ORGANIZED CRIME MUST BE TACKLED FOR DEVELOPMENT
Bonn conference on cross border crime, 16-17 December
VIENNA, 16 December (UN Information Service) -- Tackling organised crime and high-level corruption is one of the main challenges of international development cooperation in the third millennium, the Executive Director of the United Nations Office on Drugs and Crime, Antonio Maria Costa told a conference on cross border crime in Germany today. In a speech delivered by the Deputy Director of the Centre for Crime Prevention, Jan van Dijk, Mr. Costa spoke about the global security implications of organized crime and stressed the link between development and the growth of organized crime.
The conference entitled ‘Tackling Cross Border Crime’ being held in Bonn, Germany (16-17 December 2002) has been organized by the German Federal Government and the United Nations Office on Drugs and Crime.
In his keynote address Mr Costa said: "Organized crime and terrorism, with their relation to corruption and lack of development are mutually reinforcing social evils. Many countries are locked in a double bind of lawlessness and poverty."
Research by the United Nations Office on Drugs and Crime (ODC) and the World Bank confirms the clear link between organized crime and economic stagnation in developing societies.
Top-level executives and policy makers from governments, parliaments and the private sector in the major affected regions and key representatives from international organizations and civil society will discuss how to combat trafficking in drugs, human beings, small arms, money laundering and corruption.

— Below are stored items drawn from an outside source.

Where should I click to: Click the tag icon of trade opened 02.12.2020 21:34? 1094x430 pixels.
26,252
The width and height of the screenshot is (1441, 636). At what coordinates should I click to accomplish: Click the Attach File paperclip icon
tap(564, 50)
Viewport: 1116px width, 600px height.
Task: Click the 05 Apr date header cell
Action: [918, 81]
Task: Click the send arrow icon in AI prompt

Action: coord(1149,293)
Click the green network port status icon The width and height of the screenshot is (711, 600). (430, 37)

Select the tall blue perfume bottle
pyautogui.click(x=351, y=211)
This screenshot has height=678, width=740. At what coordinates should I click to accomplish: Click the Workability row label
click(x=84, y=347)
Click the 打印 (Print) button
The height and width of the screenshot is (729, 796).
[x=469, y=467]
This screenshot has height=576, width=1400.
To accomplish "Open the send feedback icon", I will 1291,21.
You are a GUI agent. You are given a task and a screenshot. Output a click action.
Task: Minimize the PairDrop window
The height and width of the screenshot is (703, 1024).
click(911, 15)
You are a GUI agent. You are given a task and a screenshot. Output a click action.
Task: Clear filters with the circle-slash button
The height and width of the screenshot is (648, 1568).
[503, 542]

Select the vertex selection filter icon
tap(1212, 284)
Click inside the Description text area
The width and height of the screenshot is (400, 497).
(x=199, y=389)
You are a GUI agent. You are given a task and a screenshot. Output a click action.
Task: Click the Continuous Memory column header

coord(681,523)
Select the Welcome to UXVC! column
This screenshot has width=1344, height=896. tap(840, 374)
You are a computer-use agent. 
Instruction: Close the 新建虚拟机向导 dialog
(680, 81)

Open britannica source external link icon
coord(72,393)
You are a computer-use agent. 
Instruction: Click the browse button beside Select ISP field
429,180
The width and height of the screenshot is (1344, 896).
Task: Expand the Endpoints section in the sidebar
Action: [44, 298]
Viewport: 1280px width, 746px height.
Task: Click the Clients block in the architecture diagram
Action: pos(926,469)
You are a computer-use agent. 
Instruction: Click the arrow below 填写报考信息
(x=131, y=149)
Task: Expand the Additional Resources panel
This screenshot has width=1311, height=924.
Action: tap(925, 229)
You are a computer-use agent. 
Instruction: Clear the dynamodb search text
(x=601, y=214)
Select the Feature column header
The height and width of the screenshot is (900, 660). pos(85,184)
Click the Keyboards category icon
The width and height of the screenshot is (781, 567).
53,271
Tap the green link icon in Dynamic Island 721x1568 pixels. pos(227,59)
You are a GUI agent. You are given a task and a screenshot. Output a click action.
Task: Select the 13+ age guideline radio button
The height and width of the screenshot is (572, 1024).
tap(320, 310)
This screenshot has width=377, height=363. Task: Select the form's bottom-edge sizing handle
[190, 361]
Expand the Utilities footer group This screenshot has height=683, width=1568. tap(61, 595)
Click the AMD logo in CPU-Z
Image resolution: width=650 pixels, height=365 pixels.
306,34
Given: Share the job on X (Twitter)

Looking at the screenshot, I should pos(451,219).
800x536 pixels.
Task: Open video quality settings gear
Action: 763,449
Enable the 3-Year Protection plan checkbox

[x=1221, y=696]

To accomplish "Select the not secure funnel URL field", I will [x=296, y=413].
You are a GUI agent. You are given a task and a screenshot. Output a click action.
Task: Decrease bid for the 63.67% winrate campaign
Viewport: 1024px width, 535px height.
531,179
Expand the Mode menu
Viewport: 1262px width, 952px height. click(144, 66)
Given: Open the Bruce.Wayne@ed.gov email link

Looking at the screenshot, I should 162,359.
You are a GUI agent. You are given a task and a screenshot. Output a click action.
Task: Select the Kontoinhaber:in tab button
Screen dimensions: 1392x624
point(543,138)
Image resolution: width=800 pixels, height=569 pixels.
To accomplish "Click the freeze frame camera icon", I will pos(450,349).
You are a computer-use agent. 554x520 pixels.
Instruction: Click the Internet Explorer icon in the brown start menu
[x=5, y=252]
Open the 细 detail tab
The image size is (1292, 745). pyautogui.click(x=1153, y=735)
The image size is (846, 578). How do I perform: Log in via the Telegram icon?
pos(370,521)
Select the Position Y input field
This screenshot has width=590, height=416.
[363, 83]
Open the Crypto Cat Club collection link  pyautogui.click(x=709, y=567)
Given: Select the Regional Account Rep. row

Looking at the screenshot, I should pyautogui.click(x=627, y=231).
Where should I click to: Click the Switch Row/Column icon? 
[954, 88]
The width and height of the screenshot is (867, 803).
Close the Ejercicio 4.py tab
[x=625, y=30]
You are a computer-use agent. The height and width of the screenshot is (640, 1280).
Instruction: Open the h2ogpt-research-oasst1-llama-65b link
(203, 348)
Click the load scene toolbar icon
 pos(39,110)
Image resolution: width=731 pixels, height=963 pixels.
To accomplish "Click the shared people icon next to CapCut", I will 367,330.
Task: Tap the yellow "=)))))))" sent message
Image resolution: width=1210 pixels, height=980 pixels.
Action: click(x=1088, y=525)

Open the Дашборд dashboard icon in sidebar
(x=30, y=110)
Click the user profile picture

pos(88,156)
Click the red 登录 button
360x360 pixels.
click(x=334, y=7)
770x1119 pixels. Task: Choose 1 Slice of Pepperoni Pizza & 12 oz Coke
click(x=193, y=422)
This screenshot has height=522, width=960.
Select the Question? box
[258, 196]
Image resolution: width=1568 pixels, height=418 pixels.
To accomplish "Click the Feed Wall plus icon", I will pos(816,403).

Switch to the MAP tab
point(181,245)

The conference aims to raise awareness of the problems and assist developing and transitional countries to formulate policies to prevent and combat cross border crime.
Germany’s role in connection with policing in Afghanistan was praised by Mr. Costa as an exemplary intervention and he added: "The most critical intervention that can be made in post-conflict societies …. is to concentrate on re-establishing the rule of law. Development cannot coexist with internal insecurity."
Mr. Costa said there was a need for international systems to be integrated to successfully combat cross border crime. The United Nations Convention against Transnational Organized Crime and its supplementary protocols against trafficking in persons, smuggling of migrants and trafficking of firearms provides the legal and political framework for this. The Convention has been signed by the majority of countries in the world and is likely to enter into force next year. "There can be no better foundation for improved international cooperation," he said.